岡本 ですね。まだ、漠然と写真を楽しんでいる段階ではありましたけど。そんなとき、僕と同じように暗室に通って写真をプリントしている建築学科の男の子との出会いがあったんです。そいつは、ひとりでインドやニューヨークに行っては、街並みをモノクロで撮っているような人で。会ってすぐに打ち解けましたね。

それで「今度、一緒に人を撮ってみようよ」って話になって、大学の学食で見つけた女の子に声をかけて、大学内にあったスタジオっぽい部屋で撮影をしたんです。後日、現像した写真を互いに見せあうと、同じ女の子を撮っているはずなのに、全然視点が違うんですよ。それがすごく面白くて。

どちらかというと、僕はかわいらしく写るよう撮っていたのに対して、そいつは、きれいにかわいく撮ろうなんて全く思っていなかったから、写真の雰囲気も全く別物なんです。その後も、何回か学校のなかで撮影をして、大学の卒業制作でも、建築とは全く関係のない組み写真を提出しました。教授には1ミリも響いていなかったですが(笑)。

――それでも卒業はできたんですね。

岡本 はい。で、ちゃんとカメラマンになるための方法を調べようと思って、「カメラマンのなり方」みたいな参考書を買って、読んでみたんです。

写真館のカメラマンになるには、雑誌のカメラマンになるには、といった具合に、カメラマンとひと口に言ってもいろんなルートがあること、写真スタジオに就職してスタジオマンを経験してから、プロのカメラマンになるのが主流だということが書かれてあって、そこではじめて、写真スタジオの存在を知ったんですよね。

とはいえ、当時はカメラマンになりたい若者が大勢いたから、スタジオマンやアシスタントになりたくても、全然枠があいてなかったんです。いろいろ声をかけてみるも「当分待たせちゃうかもよ」と言われる始末。ただ、何もせずにあくのを待つわけにはいかないので、1年間だけ、アルバイトとして大学の教授の助手を務めていました。

――スタジオマンになるだけでも大変だったんですね。

岡本 大学で助手を務めていた期間も、それはそれで充実していましたよ。大学にいたフォトジェニックな年下の女の子を、1年間、ひたすら撮りまくっていたんです。その子には彼氏がいたと思うんですけど、僕は僕で、写真を会うための口実にしていた部分もありました。不思議と、付き合いたいとは思わなかったですね。

写真を撮っている間は、"ふたりだけ"でしかなかったし、その"撮る、撮られるの関係性"でいられる瞬間をどれだけ持てるかが重要だったから。
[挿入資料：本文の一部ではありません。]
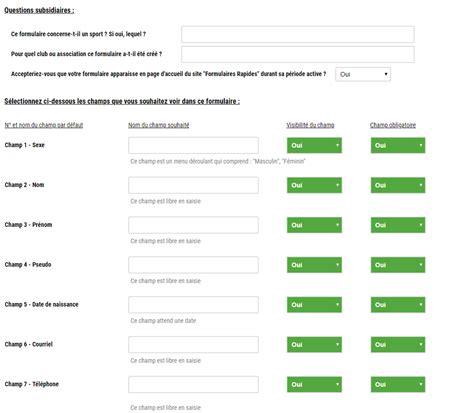Click the desired name field for Pseudo

[193, 265]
――グラビアに近い感覚ですよね。"撮る、撮られるの関係性"でこそ成立する、相手を思う気持ちと言いますか。

岡本 そうなんですよ。写真を介して、どこまで被写体に近づけるか。そう夢中になって写真を撮っていると、不意に被写体の女の子が、僕を受け入れてくれたのが分かる瞬間があって。その一瞬が訪れると、うれしくて堪らないんですよね。
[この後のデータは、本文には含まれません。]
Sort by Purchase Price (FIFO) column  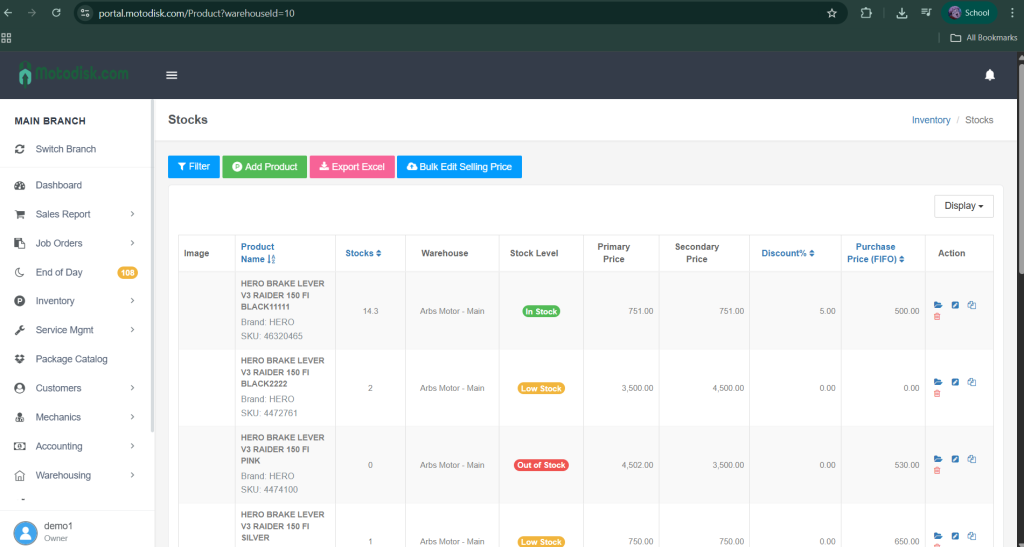point(874,253)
――年下の女の子を撮るときは、どんなふうにして撮っていたんですか?

岡本 ただの日常ですよね。ご飯を食べているところ、寝ているところ。まれに、どこかへ出かけて撮ることもありましたけど、常に、淡々と撮っていましたね。

――その方は、岡本さんのことをどう思っていたんでしょうね。

岡本 後々になって写真を見せたときは、全然ピンときていない様子でしたよ。自己表現欲求のある子だったら、またひとつ踏み込んだ何かに繋がったかもしれないですけど、むしろ若干嫌がられちゃって(笑)。

ちょうどその頃、たまたまカメラマンの藤代冥砂さんが何かの写真展のサイン会をされていたんですよね。撮りためたその子の写真をブックにまとめて、冥砂さんにお見せしに行ったのも懐かしいなぁ。

――えっ、直接持って行かれたんですか?!

岡本 はい。冥砂さんもサーっと見てくださって「ところで、この子とはヤったの?」みたいな(笑)。そんなやり取りもありましたね。
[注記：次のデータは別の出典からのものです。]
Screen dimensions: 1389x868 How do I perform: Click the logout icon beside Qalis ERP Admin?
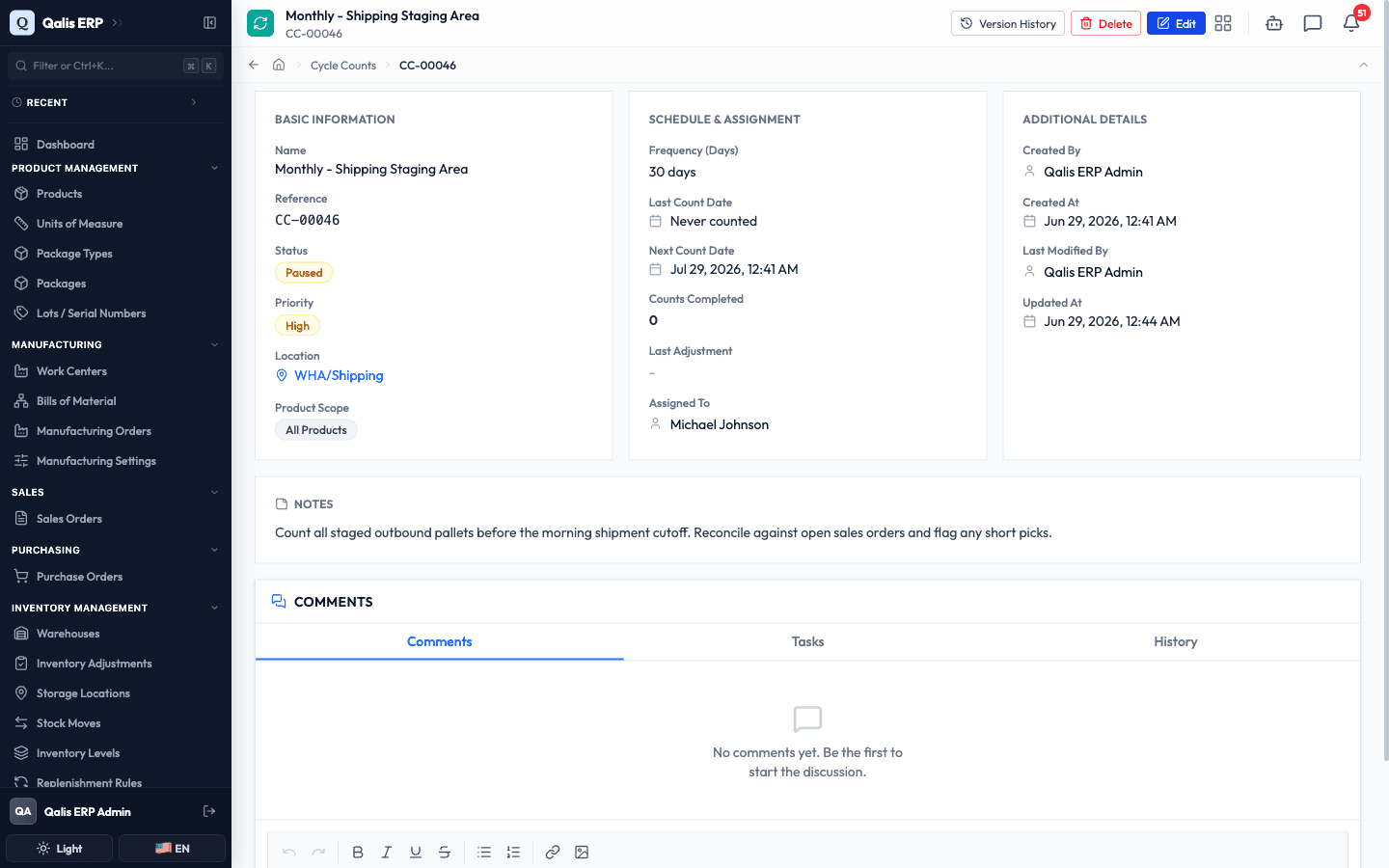coord(209,811)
――スゴいですねぇ。持っていくにも相当勇気がいりますよ。

岡本 そうこうしているうちに1年が経ってしまって。まだスタジオには入れそうになかったので、今度は日雇いの仕事をいろいろやっていました。街でティッシュ配りをしたり、コンタクトレンズのビラを配ったり、書店に行って求人誌を売ったり。

そのなかで、秋葉原にオープンしたばかりのヨドバシカメラでプロジェクターを売る仕事が回ってくるんですよ。人手が足りないから、ぜひやってくれと。ヨドバシカメラの店員さんと同じ格好をして「この機種にはこんな機能があって」と商品の説明を延々としていました。

そしたら、みんなどんどんプロジェクターを買ってくれるんです。僕も楽しくなっちゃって、バンバン売りまくって。気づいたら、僕が入ったタイミングで、売り上げを競っていた大阪梅田のヨドバシカメラと大差がついていたようで。

――そ、そんなにですか! お店側としても手放したくない人材だったでしょうね。

岡本 何なら表彰までされちゃって(笑)。記念にプロジェクターまでいただきました。カメラマンになりたかったのに、どこに力を入れているんだって話ですよね。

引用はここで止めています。